Democrats can only fear and regret in advance the possibility that it is their own attempt to remove him from office prematurely that is driving this unusually high level of support in polls. Had they left well enough alone, it might have been trivial to end Trump’s presidency the normal way, in an election. If the Democratic candidates’ fortunes go south from here, and if their congressional races begin to look poor after the inevitable impeachment vote, they will likely have their own choices on impeachment ot blame.
November Debate: Democrats held yet another debate featuring the top candidates. The top line result was that Buttigieg has cemented his place among the frontrunners, whereas Joe Biden’s abysmal performance — he stumbled his way into talking about “punching” domestic violence until he had knocked it out — showed that he might be near his campaign’s end. Biden’s great hope at this point lies in the South Carolina primary, but if he loses both Iowa and New Hampshire — as polls suggest he will — then he will already be irrelevant by the time South Carolina happens.

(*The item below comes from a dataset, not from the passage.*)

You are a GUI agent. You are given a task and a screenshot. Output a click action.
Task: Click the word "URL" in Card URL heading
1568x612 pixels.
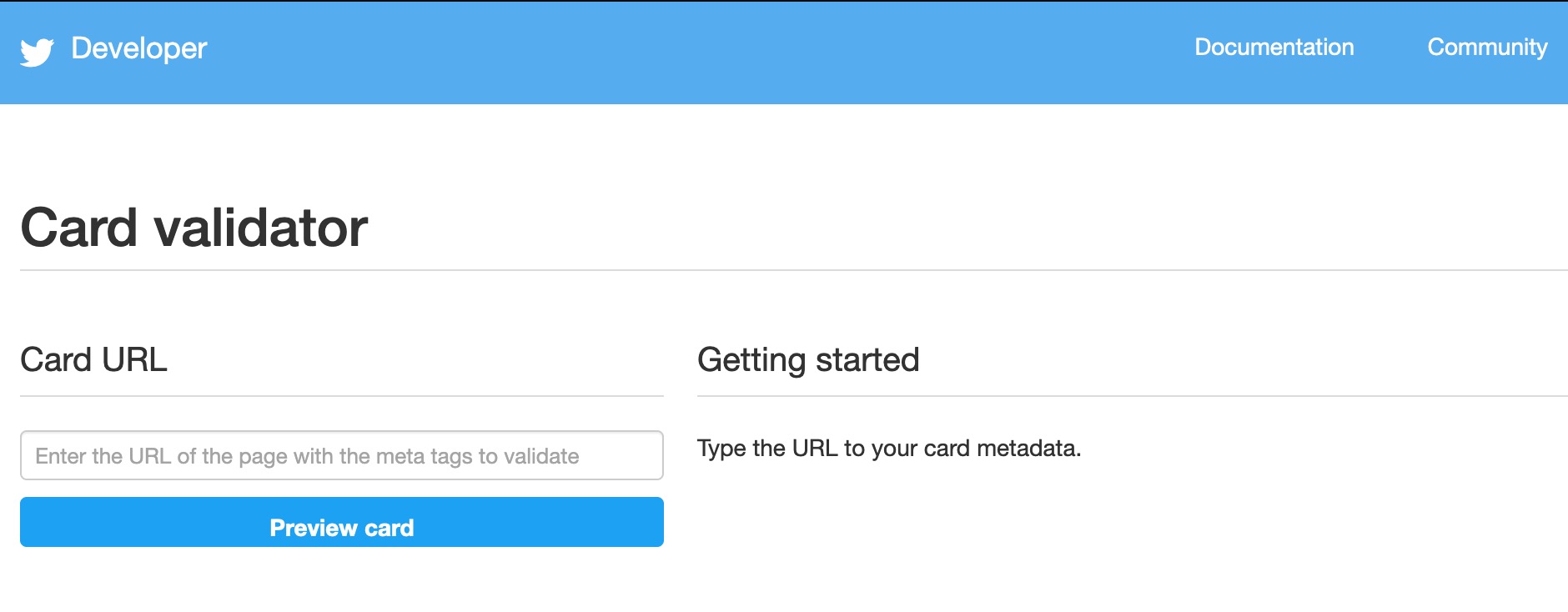(133, 360)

Were that debate the only consideration, Democrats would probably take Amy Klobuchar more seriously. Perhaps they will learn to do so if Biden collapses and quits the race. Her performance was excellent. She evokes a forgotten era when one could be a progressive Democrat and not nuts.

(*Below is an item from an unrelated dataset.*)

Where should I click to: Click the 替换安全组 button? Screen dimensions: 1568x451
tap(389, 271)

Kamala Harris, meanwhile, is done, but she’s also the last to admit it. She pathetically traded punches with Tulsi Gabbard, whose slim to non-existent chances are still better than Harris’. Elizabeth Warren performed well enough but not outstandingly. Her position cannot be clarified until Bernie Sanders passes on. Not that Sanders will literally die, but he cannot win and he only stands in the way of some other progressive candidate — probably Warren — winning by a wide margin. The other campaigns are eyeing Sanders’ support base the way people eye their rich uncle who is on the verge of death. They are all hoping to inherit what Sanders has the moment he quits.
Senate 2020
Georgia: Conservative Gov. Brian Kemp is said to be at odds with President Trump, who would like to see Rep. Doug Collins,, R, appointed to replace the retiring Sen. Johnny Isaakson, R. Kemp reportedly has ideas about appointing a conservative woman or a black senator, or someone else with more appeal to the suburban constituency that Republicans have been losing in Georgia in recent election cycles.
Kansas: Former Rep. and Secretary of State Mike Pompeo has reportedly told three different Republicans that he wants to run for the seat being vacated by Sen. Pat Roberts. It’s not at all a bad idea for the GOP. It will surely help the party retain a seat that Roberts, an absentee senator, almost lost in 2014.
Republicans learned again in 2018 that they can lose statewide races if they nominate idiots like Kris Kobach— who, having blown an easily winnable governorship last year by taking victory for granted and failing to mount a credible campaign, has amazingly thrown his losing hat back into the ring for next year’s Senate race.